Ryan was raised in Sarnia, Ontario, a place that was not especially prosperous or urban and had a active amateur dramatics theater scene. Her dad ran an industrial company, her mother was in IT, and they expected a lot of her because she was vivacious, a high achiever. She longed to get out from the age of about seven. “It was the sort of community where people are very happy to live nearby to their parents and remain there for a long time and have one another's children. When I visit now, all these kids look really recognizable to me, because I grew up with both their parents.” But isn't it true she partnered with her own teenage boyfriend? She went back to Sarnia, reconnected with an old flame, who she saw as a teenager, and now – six years later – they have three children together, plus Violet, now 16, who Ryan had brought up until then as a lone parent. “Right,” says Ryan. “Sometimes I think there’s an alternate reality where I avoided that, and it’s still just Violet and me, chic, cosmopolitan, portable. But we cannot completely leave behind where we started, it seems.”

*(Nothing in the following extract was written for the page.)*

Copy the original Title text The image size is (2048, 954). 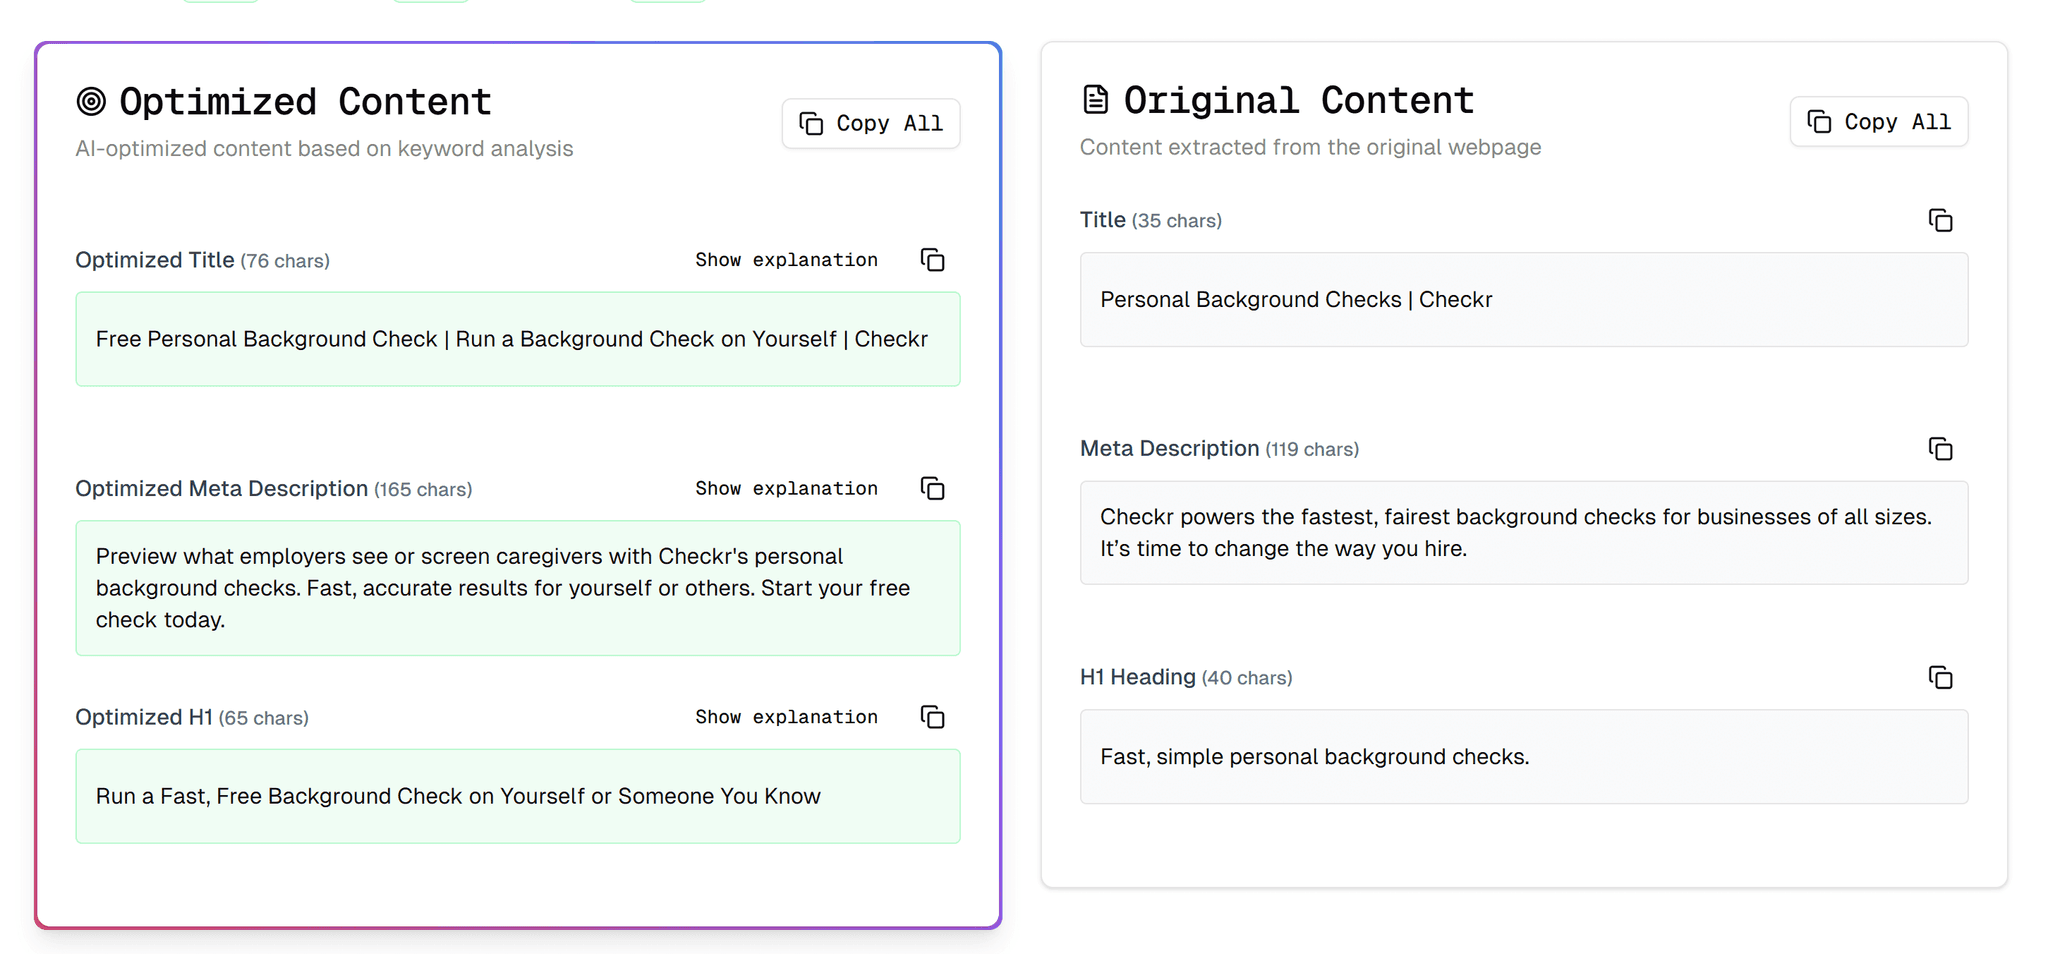coord(1940,220)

‘We are always connected to where we started’

She got away for a bit, aged 18, and moved to Toronto, which she adored. These were the time at the restaurant, which has been a further cause of discussion, not just that she worked – and liked the job – in a venue (except this is a inaccuracy: “You would be dismissed for being undressed; you’re not allowed to remove your top”), but also for a bit in one of her sets where she talked about giving a manager a blowjob in return for being allowed to go home early. It breached so many boundaries – what even was that? Abuse? Transaction? Unethical action? Betrayal (towards whoever it was who had to stay late so she could leave early)? Whatever it was, you absolutely were not expected to joke about it.

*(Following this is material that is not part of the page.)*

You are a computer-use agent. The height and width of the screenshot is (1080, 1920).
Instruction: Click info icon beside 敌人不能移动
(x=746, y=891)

Ryan was surprised that her fellatio sequence caused anger – she got on with the guy! She also wanted to go home early. But it exposed something larger: a deliberate rigidity around sex, a sense that the consequence of the #MeToo movement was demonstrative modesty. “I’ve always found this fascinating, in discussions about sex, agreement and exploitation, the people who fail to grasp the complexity of it. Therefore if this is abuse, why isn’t that abuse?” She mentions the linking of certain statements to lyrics in popular music. “They said: ‘Well, how’s that distinct?’ I thought: ‘How is it alike?’”

She would not have relocated to London in 2008 had it not been for her romantic interest. “Everyone said: ‘Don’t go to London, they have pests there.’ And I hated it, because I was instantly struggling.”

‘I was aware I had comedy’

She got a job in sales, was diagnosed a chronic illness, which can sometimes make it challenging to get pregnant, and at 23, chose to try to have a baby. “When you’re first informed about something – I was quite ill at the time – you go to the most negative outcome. My rationale with my boyfriend was, we’ve had so many problems, if we haven't separated by now, we never will. Now I see how long life is, and how many things can change. But at 23, I couldn’t see it.” She was able to get pregnant and had Violet.

The next bit sounds as nerve-wracking as a classic comedy film. While on time off, she would care for Violet in the day and try to enter performance in the evening, carrying her daughter with her. She was aware from her sales job that she had no problem being convincing, and she had confidence in her fast thinking from her time at Hooters; more than that, she says plainly, “I knew I had jokes.” The whole circuit was riddled with discrimination – she won a prestigious comedy award in 2008, just over a year after she’d started performing, a prize that was conceived in the context of a persistent debate about whether women could be funny

Paul Miller
Paul Miller

Maya Sterling is a tech enthusiast and writer passionate about emerging technologies and their impact on society.